Exploitable security vulnerabilities have been discovered in chipsets used by Huawei, Qualcomm, MediaTek, and Nvidia. Used by popular Android devices sold by Sony, Google and Huawei, the vulnerabilities are tied to the phone's bootloader firmware according to University of California at Santa Barbara computer scientists.
Multiple vulnerabilities reported in popular Android bootloaders
Security researchers have reported (PDF) at least six vulnerabilities in mobile bootloaders, five of which are zero day flaws. "We evaluated bootloaders from four major device manufacturers, and discovered six previously unknown memory corruption or denial of service vulnerabilities, as well as two unlock-bypass vulnerabilities," the team wrote.
The vulnerabilities could be used to compromise a phone's bootloader system, brick the device, perform denial of service (DoS) attacks, and execute arbitrary code. The Santa Barbara team discovered these flaws using a BOOTSTOMP tool, which uses static analysis and dynamic symbolic execution to locate problem areas in mobile firmware.
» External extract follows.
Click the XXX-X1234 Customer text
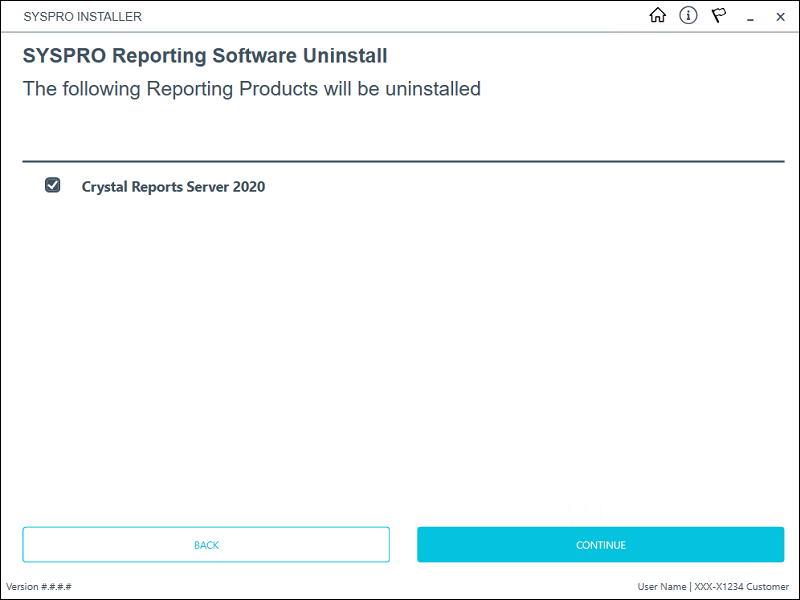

"An attacker has to have root capabilities over a phone to exploit one of these six vulnerabilities," Nilo Redini, one of the nine computer scientists who coauthored the report, wrote. "One might say, 'Well if they have root access, that’s already game over. Why even bother?'"
However, Redini added that "if one can compromise a bootloader, they could achieve more than root capabilities and, for example, interfere with ARM’s TrustZone."
TrustZone is a SoC (System on Chip) that is widely used on Android phones and is considered a secure chip running out of the main OS and processor, handling secure processes like device encryption.
Affected bootloaders - Huawei's is the most severe
Over 60 percent of latest mobile devices use Qualcomm chipsets. These include high-end devices like Google Pixel. MediaTek is also a major chip maker with its processors found in Sony's handsets, among others. The researchers wrote that they examined five different bootloaders during this research. These include:
- Huawei P8 ALE-L23 (Huawei / HiSilicon chipset)
- Sony Xperia XA (MediaTek chipset)
- Nexus 9 (NVIDIA Tegra chipset)
- Two versions of Qualcomm's LK-based bootloader
Researchers focused on Huawei due to the architecture of its bootloader, calling its flaws the most severe, as it allowed attackers to break the Chain of Trust. "This vulnerability would not only allow one to break the chain of trust, but it would also constitute a means to establish persistence within the device that is not easily detectable by the user, or available to any other kind of attack," the report said.
Huawei has confirmed all the reported five vulnerabilities in its bootloader, while NVIDIA is working with the security researchers on a fix. It is unclear at the moment if any of the patches were delivered to the handsets as part of Google’s latest Android Security Bulletin.